Однажды ночью сунулся к ней только что попавший в отряд мадьяр Гуча, несколько дней поливавший ее жирными взглядами. Скверно кончилось. Еле уполз мадьяр, без трех зубов и с расшибленным виском. Отделала рукояткой револьвера.
Красноармейцы над Марюткой любовно посмеивались, но в боях берегли пуще себя.
Говорила в них бессознательная нежность, глубоко запрятанная под твердую ярко-цветную скорлупу курток, тоска по покинутым дома жарким, уютным бабьим телам.
Такими были ушедшие на север, в беспросветную зернь мерзлых песков, двадцать три, малиновый Евсюков и Марютка.

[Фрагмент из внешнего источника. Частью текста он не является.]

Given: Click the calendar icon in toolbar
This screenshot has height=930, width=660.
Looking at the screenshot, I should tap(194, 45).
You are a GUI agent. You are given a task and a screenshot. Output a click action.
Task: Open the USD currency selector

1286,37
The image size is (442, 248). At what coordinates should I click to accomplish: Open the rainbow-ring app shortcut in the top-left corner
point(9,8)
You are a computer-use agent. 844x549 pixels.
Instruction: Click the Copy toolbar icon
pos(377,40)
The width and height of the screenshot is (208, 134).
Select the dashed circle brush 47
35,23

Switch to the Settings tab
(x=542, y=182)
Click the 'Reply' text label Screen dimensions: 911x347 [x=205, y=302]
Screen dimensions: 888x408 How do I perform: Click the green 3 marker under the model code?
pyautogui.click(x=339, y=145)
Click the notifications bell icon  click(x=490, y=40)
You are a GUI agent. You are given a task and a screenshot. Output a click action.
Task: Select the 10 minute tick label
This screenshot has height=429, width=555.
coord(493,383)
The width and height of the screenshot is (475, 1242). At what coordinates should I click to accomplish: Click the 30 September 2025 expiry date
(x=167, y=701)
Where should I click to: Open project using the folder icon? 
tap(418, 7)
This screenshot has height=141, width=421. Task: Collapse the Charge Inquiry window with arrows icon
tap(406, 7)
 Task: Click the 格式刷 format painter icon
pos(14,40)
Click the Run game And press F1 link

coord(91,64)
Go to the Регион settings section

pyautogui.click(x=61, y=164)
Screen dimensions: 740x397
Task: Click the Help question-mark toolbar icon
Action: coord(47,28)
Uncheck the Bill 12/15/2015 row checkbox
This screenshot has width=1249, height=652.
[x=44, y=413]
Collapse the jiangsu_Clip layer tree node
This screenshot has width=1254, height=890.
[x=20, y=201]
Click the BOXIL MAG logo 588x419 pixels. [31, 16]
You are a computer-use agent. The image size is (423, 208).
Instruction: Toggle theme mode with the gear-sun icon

Пел серебряными вьюжными трелями буранный февраль. Заносил мягкими коврами, ледянистым пухом увалы между песчаными взгорбьями, и над уходящими в муть и буран свистало небо — то ли ветром диким, то ли назойливым визгом крестящих воздух вдогонку вражеских пуль.
Трудно вытаскивались из снега и песка отяжелевшие ноги в разбитых ботах, хрипели, выли и плевались голодные шершавые верблюды.
Выдутые ветрами такыры блестели соляными кристаллами, и на сотни верст кругом небо было отрезано от земли, как мясничьим ножом, по ровной и мутной линии низкого горизонта.
Эта глава, собственно, совершенно лишняя в моем рассказе.
Проще бы мне начать с самого главного, с того, о чем речь пойдет в следующих главах.
Но нужно же читателю знать, откуда и как появились остатки особого гурьевского отряда в тридцати семи верстах к норд-весту от колодцев Кара-Кудук, почему в красноармейском отряде оказалась женщина, отчего комиссар Евсюков — малиновый, и много еще чего нужно знать читателю.
Уступая необходимости, я и написал эту главу.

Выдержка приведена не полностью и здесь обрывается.